Review: Simply Nigella, Simply Dysphoria

By Bill Lytton

“A lazy long slow braise in the oven and deep pleasure awaits”

— Nigella Lawson, Simply Nigella, Ep. 4

Three hours have passed, it would seem, since we started on a verbose journey into the crude depths of the chai-dairy-free-almond-milk-mega-breakfast muffin. Nigella starts strong. With reckless abandon for rational word-use, straight-talking and general timing; she convinces us into thinking this muffin is not just a regular muffin recipe with almond milk and the excavated contents of chai tea bags.

Nigella Lawson

Is it a con? Or is it the artistry of the small-time street capitalist persuading you that this gen-u-ine Rolax will lower your fuel bills? All is not as it seems. We saw this last week with the whole Caesar Salad affair. Twitter folk took the time to read between those alliterative adjectives to see that Nigella’s Simply Caesar was merely baked lettuce with a bit of fish and bit of egg.

True, celebrity chefs have always resorted to sheer zeal when advertising their recipes in the cut. I’m still struggling to deal with the image of Paul Hollywood fondling a bowl full of that staple white-stuff and groaning: “Ah, beautiful.” But zeal can be forgiven. Maybe that lemon is luscious and maybe, even, that liquid is “gorgeously tinted” – to quote her directly.

At this point, I am duly convinced that Nigella is either a semi-functioning shyster, or a fully-functioning mad-person. Those heinous descriptions are the backbone of the show, if only to mask the actual fact that nothing is really happening. Well, other than tiny tweaks to simple, standard recipes. At one point we’re told to add “simply water” to the Asian short-ribs we won’t be making.

Any competent salesperson knows that showmanship, charisma, and brutal gaul win-out.
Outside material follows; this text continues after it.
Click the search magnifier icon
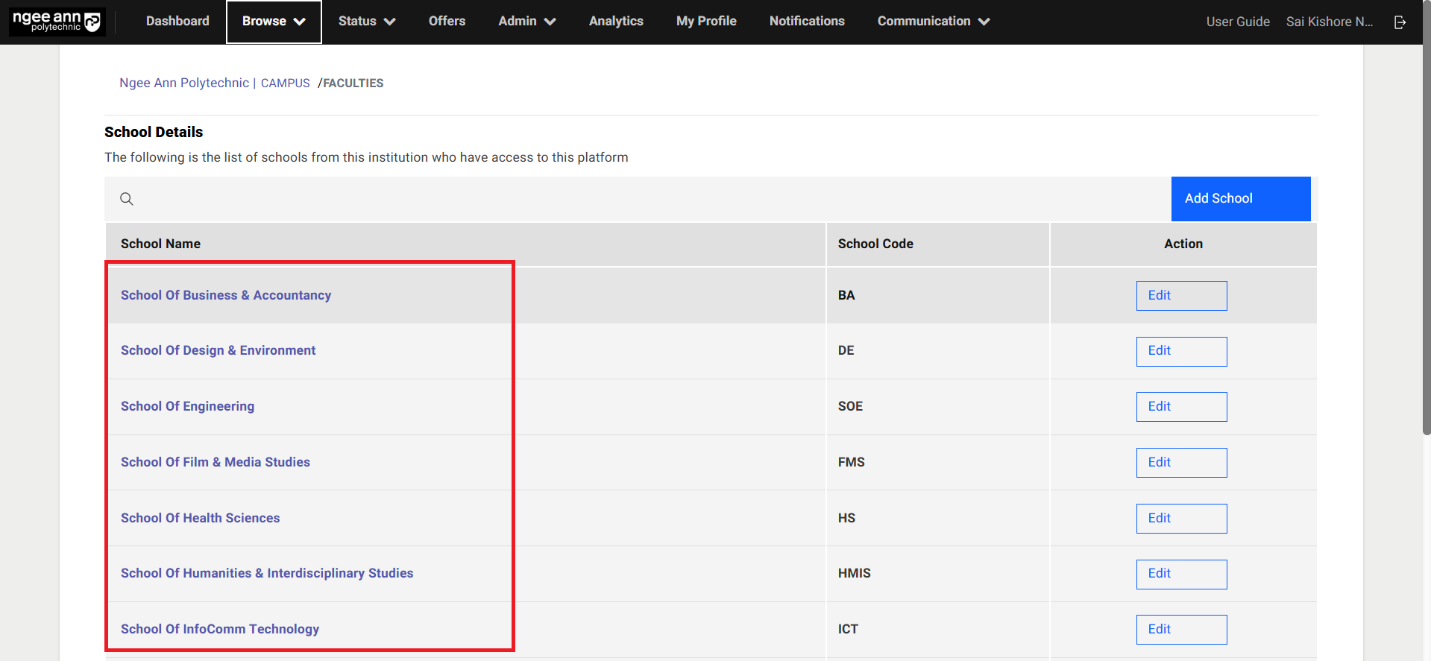The height and width of the screenshot is (661, 1431). 127,199
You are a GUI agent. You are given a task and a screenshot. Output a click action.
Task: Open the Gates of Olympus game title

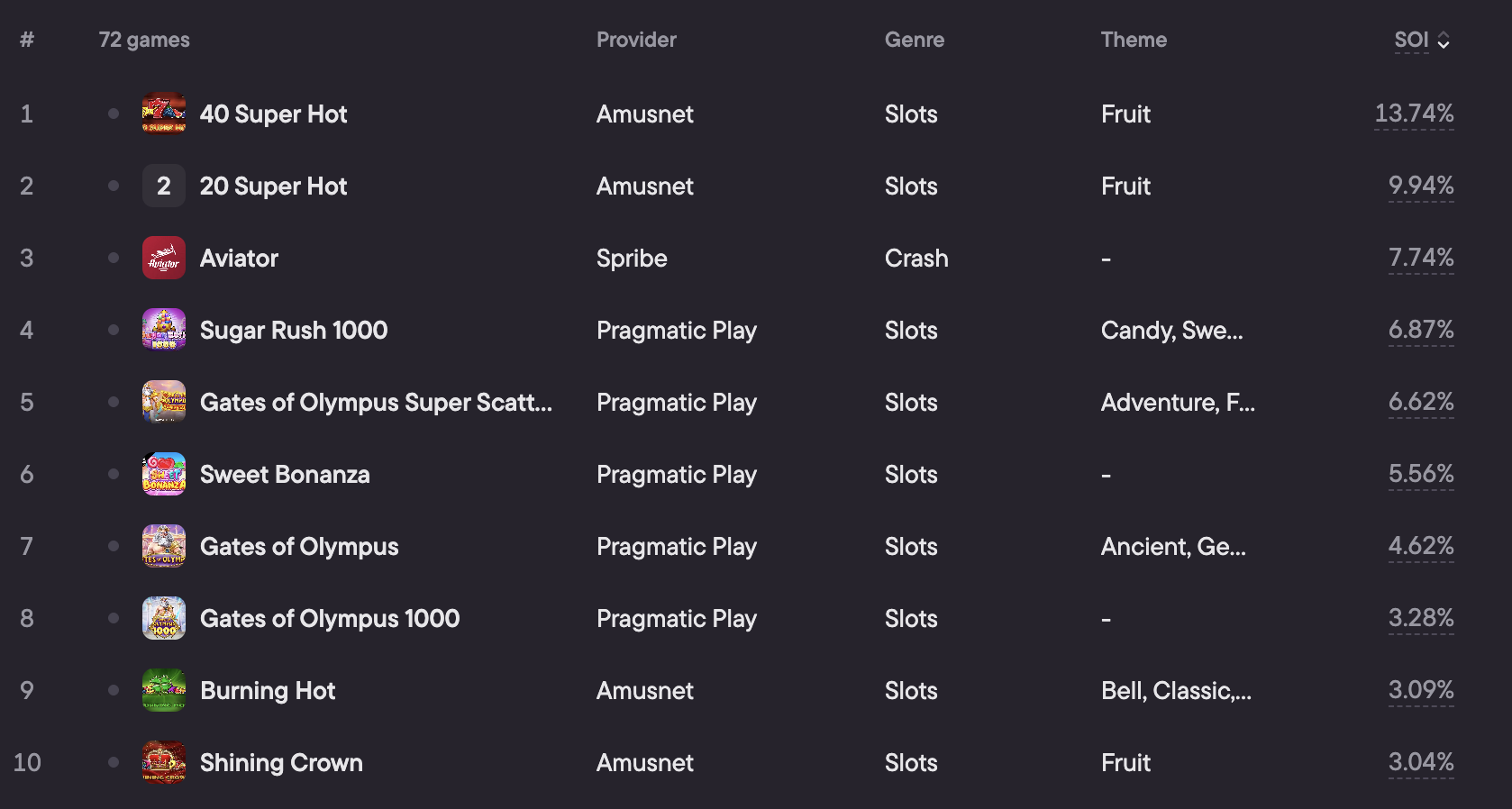pyautogui.click(x=299, y=546)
That’s maybe why we’re treated to a bizarre scene of cake preparation: Nigella, in eveningwear, in a brooding candelit room, pouting over the blender as she “blitzes” – Oreo cookies into a ”beautiful earthy rubble”. Lord, what would Anthony Bourdain say?
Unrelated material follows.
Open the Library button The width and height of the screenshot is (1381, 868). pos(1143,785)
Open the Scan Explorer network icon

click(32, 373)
Yet the show fails to conjure up anything of a life to aspire to – something close to coherent. Between the jarring descriptors – “Flintstone hunks of meat” – and the pouting, we have to deal with the cameraman’s tendency to rely on a disorienting tunnel-vision masquerading as soft focus. I’m told by street people that the focus puller long went mad from sheer consistency.

Adding to that, are the gratuitous and disjointed shots of London: Chelsea, the River Thames from various angles, and one particularly voyeuristic shot of a couple on a bench through the trees at Hyde Park.
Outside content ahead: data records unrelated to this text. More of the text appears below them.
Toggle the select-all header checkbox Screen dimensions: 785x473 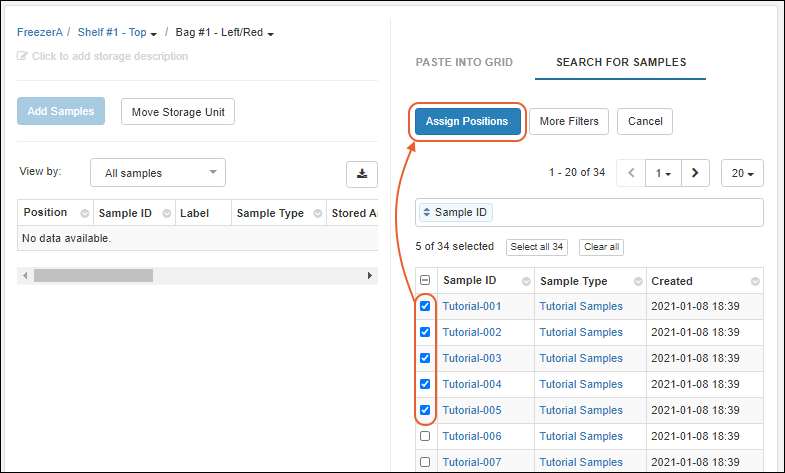(425, 281)
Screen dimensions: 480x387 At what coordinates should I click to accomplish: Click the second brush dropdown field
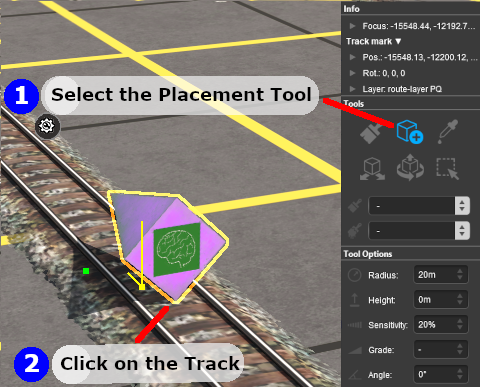click(x=419, y=231)
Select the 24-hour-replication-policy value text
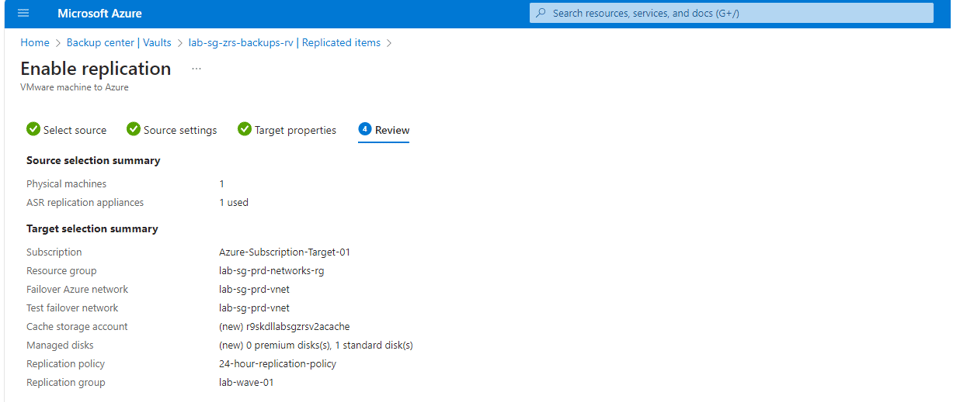This screenshot has width=960, height=402. 277,364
There is, at least, one redeeming moment in this analysis thus far; that is the image of the cameraman backed into the pantry trying to invent new ways to soften the focus while Nigella spouts uppity about the characteristics of hoisin sauce – “the most fashionable of tastes… umami”. We can experience the exact moment the soul leaves his body.

This is not to disparage Nigella herself in anyway, somebody has creative control and appearances have to be upheld. After all, what are all the rich white men and women going to watch after Kirstie and Phil fail to find a palace that’s palatial enough for other rich white men and women. It’s tough out there.


On balance, the show does offer some moments of respite from all this general hysteria. There is peace in the dysphoric realm of flora we can assume is the garden. This is where our heroine lavishly languishes in luxury – a hallucinogenic dreamscape of jungles and groundbreaking levels of soft-focus. And that’s perhaps the only advice to give for watching this show: consume something extra-curricular in preparation.